Start of Exercise input
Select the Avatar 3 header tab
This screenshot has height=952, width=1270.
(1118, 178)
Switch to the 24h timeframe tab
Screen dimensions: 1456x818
End of Exercise input
*What you have to do:*
Your job is to give the data above again exactly, in full.

*Exercise result:*
Select the Avatar 3 header tab
This screenshot has height=952, width=1270.
(1118, 178)
Switch to the 24h timeframe tab
Screen dimensions: 1456x818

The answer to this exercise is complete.